Очень хорошо мне всегда работалось с Митей Волчеком, который мало вмешивался в мой перевод, но улавливал какие-то нюансы, в которых я, по незнанию реалий, связанных с ЛГБТ-сообществом, ошибалась, — и всегда оказывался прав. Это касается, например, перевода «Опыта о пубертате» Хуберта Фихте.

Последняя моя книга, «Штиль» Райнхарда Йиргля, делалась вообще без редактора — таково было решение издательства, — и без редактора, видимо, будет делаться «Перрудья». Это очень повышает ответственность переводчика. Тем более что я в случае Йиргля отказалась и от корректора — никакой корректор не выдержал бы йирглевских экспериментов с орфографией и пунктуацией, мне просто пришлось бы (как это уже было с Жан-Полем) переписывать «обратно» всю сделанную корректором работу.
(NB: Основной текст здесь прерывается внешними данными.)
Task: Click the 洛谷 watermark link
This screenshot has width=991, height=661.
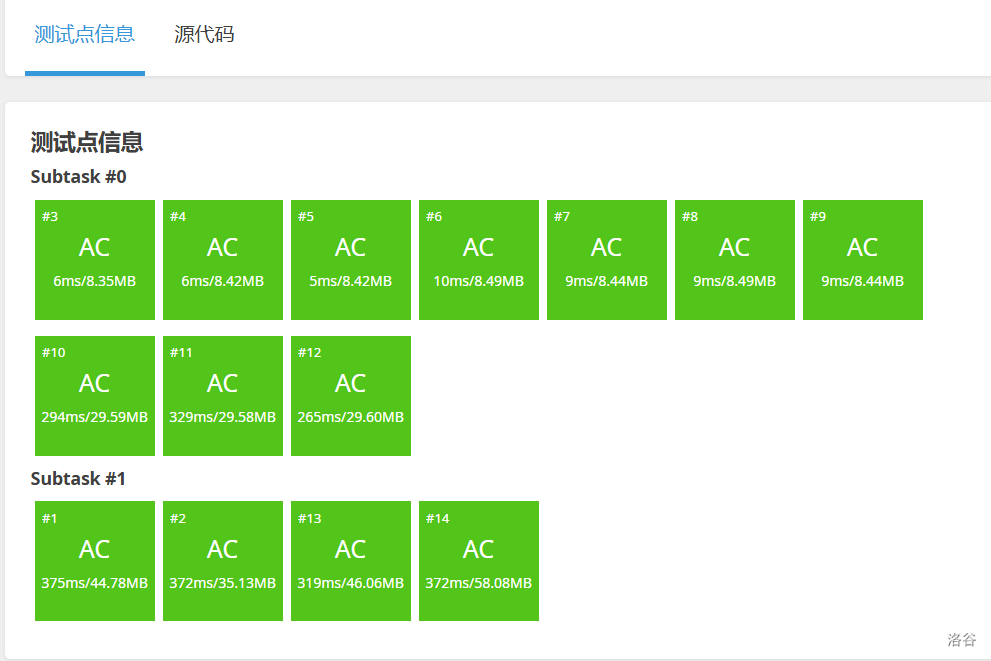Action: tap(961, 639)
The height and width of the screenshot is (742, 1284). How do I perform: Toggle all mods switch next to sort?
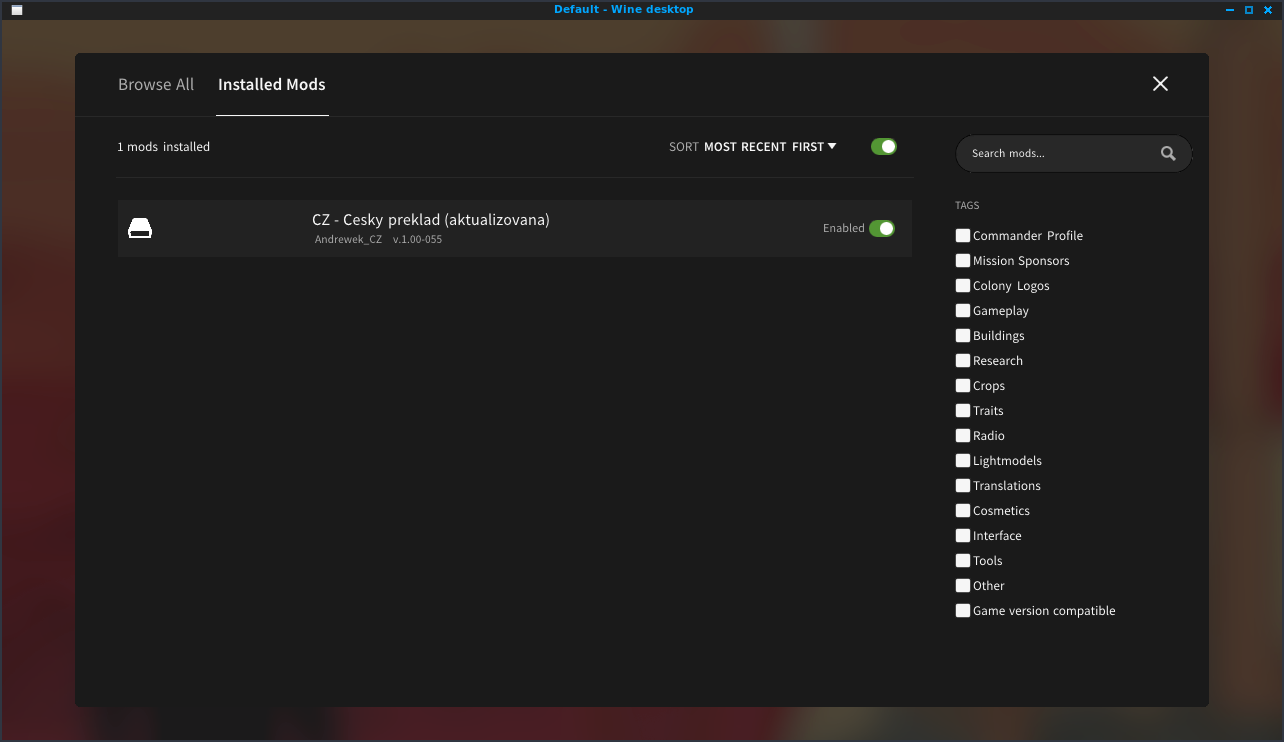click(883, 147)
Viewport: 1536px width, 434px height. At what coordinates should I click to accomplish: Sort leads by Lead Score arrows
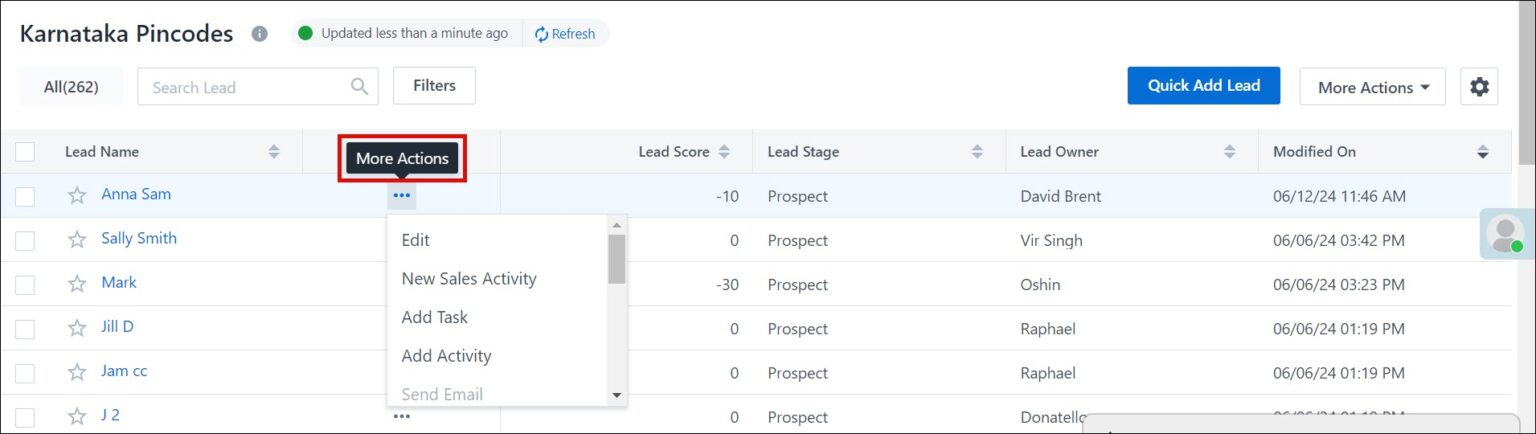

Хочу еще сказать, что для меня очень важна возможность обратиться в любой момент к моим немецким друзьям, переводчикам с русского языка, и попросить их разобрать со мной тот или иной трудный кусок текста. С трудностями сталкивается каждый переводчик, и мои друзья тоже обращаются ко мне за советом. Отношения такого рода — одно из главных богатств, обретенных мною на протяжении жизни.
Вы переводили на русский язык несколько романов Арно Шмидта. Расскажите, пожалуйста, о месте этого автора в немецкоязычной литературе. Насколько он популярен в Германии сейчас и насколько фундаментальной и важной его фигура является для писателей и литературоведов его родной страны?
Арно Шмидт при жизни всегда был очень малочитаемым автором. Тем не менее, например, Ханс Волльшлегер в 1964 году (то есть задолго до появления «Сна Основы», романа 1970 года), в радиоэссе, посвященном пятидесятилетию Шмидта, определил его место в литературе так:
Шмидту немецкая литература обязана, наконец, еще и вот чем: что среди «книг XX столетия», в качестве первой из которых сам он называл «Улисса» Джойса, не отсутствует и немецкое имя; какое-то время, наверное, оно не только будет там, в этом списке, но и останется единственным. Останется вместе со Шмидтом и станет общеобязательным масштаб, который он установил; что кто-то еще сумеет одолеть эту планку – на такое пока можно только надеяться; сейчас, по сравнению с его прозаическими формами, его фабульными шифрами, его виртуозным языком, вся нынешняя литература представляет собой анахронизм.
Волльшлегер здесь как бы забывает о боготворимом им Томасе Манне, о Хансе Хенни Янне (кажется, по каким-то параметрам ему чуждым), о Дёблине. Но с главной его мыслью трудно не согласиться: Арно Шмидт — радикальный реформатор литературных форм (роман как совокупность фрагментов: ранние произведения; роман с параллелизмом бытовой и воображаемой реальности — «Море кризисов тоже захолустье»; синтез романа и комментария — «Сон Основы»; синтез романа и драмы — «Вечер с золотой каймой», «Школа атеистов»; особый жанр «диалогов в библиотеке»), «фабульных шифров» (его фабулы многослойны: они разыгрываются в современной Шмидту немецкой действительности, но всегда отсылают к мифам, различным литературным произведениям и т. д.) и языка (свобода обращения с которым, а также поэтичность шмидтовских метафор производят на тех, кто эту прозу читает, неизгладимое впечатление).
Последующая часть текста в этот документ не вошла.